▶ [Excerpt to read]:
※ ※ ※

On Wed, Feb 01, 2023 at 09:34:50AM -0500, Kent Overstreet wrote:
> On Tue, Jan 31, 2023 at 11:04:11AM -0500, Brian Foster wrote:
> > On Mon, Jan 30, 2023 at 12:06:34PM -0500, Kent Overstreet wrote:
> > > On Fri, Jan 27, 2023 at 09:50:05AM -0500, Brian Foster wrote:
> > > > Something else that occurred to me while looking further at this is we
> > > > can also avoid the error in this case fairly easily by bailing out of
> > > > bch2_fsync() if page writeback fails, as opposed to the unconditional
> > > > flush -> sync meta -> flush log sequence that returns the first error
> > > > anyways. That would prevent marking the inode with a new sequence number
> > > > when I/Os are obviously failing. The caveat is that the test still
> > > > fails, now with a "Read-only file system" error instead of EIO, because
> > > > the filesystem is shutdown by the time the vfs write inode path actually
> > > > runs.
> > > 
> > > If some pages did write successfully we don't want to skip the rest of
> > > the fsync, though.
> > > 
> > 
> > What does it matter if the fsync() has already failed? ISTM this is
> > pretty standard error handling behavior across major fs', but it's not
> > clear to me if there's some bcachefs specific quirk that warrants
> > different handling..
> > 
> > FWIW, I think I've been able to fix this test with a couple small
> > tweaks:
> > 
> > 1. Change bch2_fsync() to return on first error.
> > 2. Introduce a bcachefs specific delay in the working -> error table
> > switchover.
> > 
> > I've not run a full regression test on the bcachefs change yet, but if
> > you're willing to take a patch along those lines I can do that and then
> > if it survives, follow up with an upstream fstests patch. That would
> > allow this test to pass fairly reliably and also no longer
> > unconditionally shutdown bcachefs.

※ ※ ※

▶ [Collected data]:
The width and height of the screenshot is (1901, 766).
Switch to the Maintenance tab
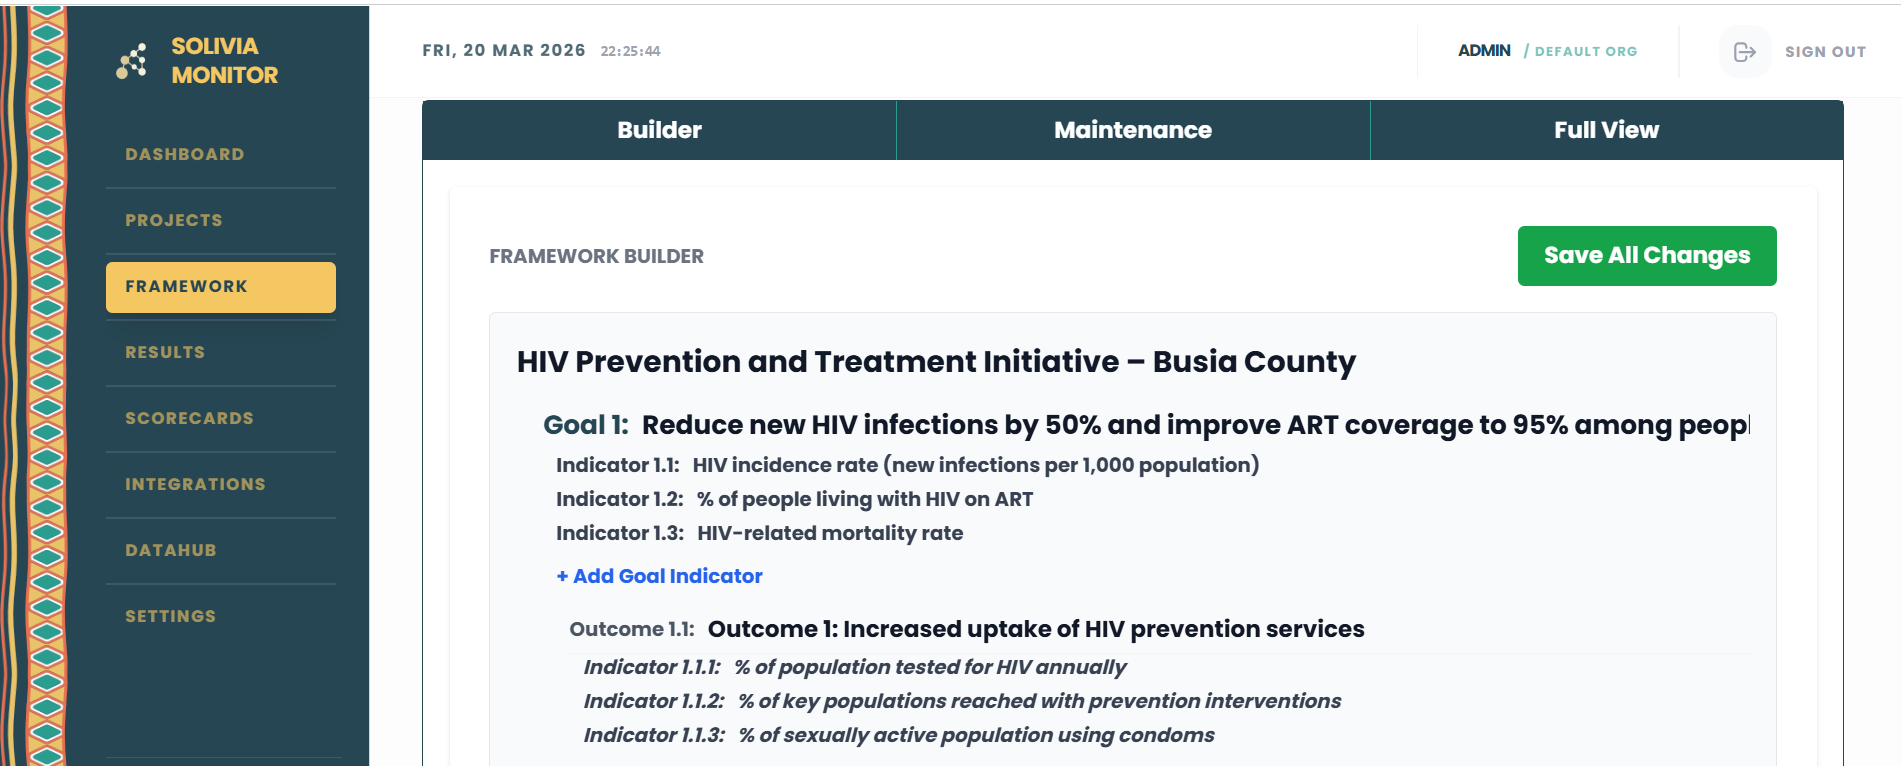1133,130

※ ※ ※

▶ [What to work on]:
1. In the thread on bcachefs fsync errors, rewrite the paragraph beginning "Something else that occurred to me" more briefly, keeping its main facts.
2. According to the thread on bcachefs fsync errors, which two small tweaks appear to have fixed the test?
The lines were taken from a different source than the thread.

▶ [Responses per task]:
1. The error could be avoided by having bch2_fsync() bail out when page writeback fails, instead of always running the flush -> sync meta -> flush log sequence, which returns the first error anyway. This would keep the inode from being marked with a new sequence number while I/Os are clearly failing. The test would still fail, though, with a "Read-only file system" error instead of EIO, because the filesystem is shut down by the time the vfs write inode path runs.

2. Changing bch2_fsync() to return on the first error, and introducing a bcachefs-specific delay in the working -> error table switchover.